California Voters Approve Proposition 218's Additional Property Tax Limits
By Kerne Matsubara, now a tax partner in the San Francisco office of Pillsbury Winthrop Shaw Pittman LLP. If you have or can obtain the Acrobat Reader, you may wish to download the printed version of this bulletin (a 256K pdf file), also available via ftp at ftp.pmstax.com/state/218prop9612.pdf.

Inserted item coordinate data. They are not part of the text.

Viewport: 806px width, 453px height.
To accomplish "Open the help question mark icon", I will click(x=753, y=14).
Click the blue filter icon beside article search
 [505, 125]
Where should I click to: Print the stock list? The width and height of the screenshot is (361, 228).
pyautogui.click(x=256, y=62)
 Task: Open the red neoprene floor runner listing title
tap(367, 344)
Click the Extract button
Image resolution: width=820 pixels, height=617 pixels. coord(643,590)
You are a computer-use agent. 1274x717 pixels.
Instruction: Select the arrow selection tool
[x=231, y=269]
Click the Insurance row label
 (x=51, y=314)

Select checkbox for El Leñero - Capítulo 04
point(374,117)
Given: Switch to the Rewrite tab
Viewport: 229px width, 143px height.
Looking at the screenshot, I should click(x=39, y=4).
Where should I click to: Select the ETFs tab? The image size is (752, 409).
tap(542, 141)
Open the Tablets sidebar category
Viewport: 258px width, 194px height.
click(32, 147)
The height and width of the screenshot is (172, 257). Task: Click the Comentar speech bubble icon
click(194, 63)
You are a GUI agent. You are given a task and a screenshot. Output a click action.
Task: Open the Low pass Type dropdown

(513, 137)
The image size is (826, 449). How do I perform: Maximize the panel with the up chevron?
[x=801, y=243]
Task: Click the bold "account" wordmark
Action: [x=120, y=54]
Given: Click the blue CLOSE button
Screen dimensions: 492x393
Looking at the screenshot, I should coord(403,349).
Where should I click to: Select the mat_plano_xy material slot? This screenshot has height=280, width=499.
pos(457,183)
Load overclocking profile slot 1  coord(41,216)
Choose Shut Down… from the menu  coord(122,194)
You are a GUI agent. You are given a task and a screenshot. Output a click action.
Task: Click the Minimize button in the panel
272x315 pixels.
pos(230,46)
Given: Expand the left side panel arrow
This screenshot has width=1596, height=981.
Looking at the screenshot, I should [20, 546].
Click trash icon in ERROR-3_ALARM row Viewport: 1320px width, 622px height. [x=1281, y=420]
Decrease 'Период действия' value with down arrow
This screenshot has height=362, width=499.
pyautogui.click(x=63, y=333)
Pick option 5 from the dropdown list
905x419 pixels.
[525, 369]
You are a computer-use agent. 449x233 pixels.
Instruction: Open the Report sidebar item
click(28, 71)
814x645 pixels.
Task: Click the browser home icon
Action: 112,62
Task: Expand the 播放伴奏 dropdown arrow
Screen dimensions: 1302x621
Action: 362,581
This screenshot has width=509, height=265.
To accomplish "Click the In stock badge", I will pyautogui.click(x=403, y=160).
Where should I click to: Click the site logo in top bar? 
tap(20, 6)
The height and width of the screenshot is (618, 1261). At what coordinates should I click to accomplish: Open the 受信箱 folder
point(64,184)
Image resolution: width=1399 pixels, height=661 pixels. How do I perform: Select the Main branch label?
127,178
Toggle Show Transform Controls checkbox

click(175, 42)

This information is only of a general nature, intended simply as background
material, omits many details and special rules and cannot be regarded as legal or tax
On November 5, 1996, California voters approved Proposition 218, an initiative designed to give taxpayers the right to approve or reject local governments' tax increases and special assessments on property. Proposition 218, principally sponsored by the Howard Jarvis Taxpayers Association, is intended to close existing loopholes under Proposition 13 and Proposition 62 which have allowed local governments to burden residents with property-related assessments, fees and charges. Proposition 218 also seeks to expand the 1995 state Supreme Court ruling (Santa Clara County Local Transportation Authority v. Guardino[fn. 1]) that upheld Proposition 62's voter approval requirements. Proposition 218, which is a constitutional amendment:[fn. 2]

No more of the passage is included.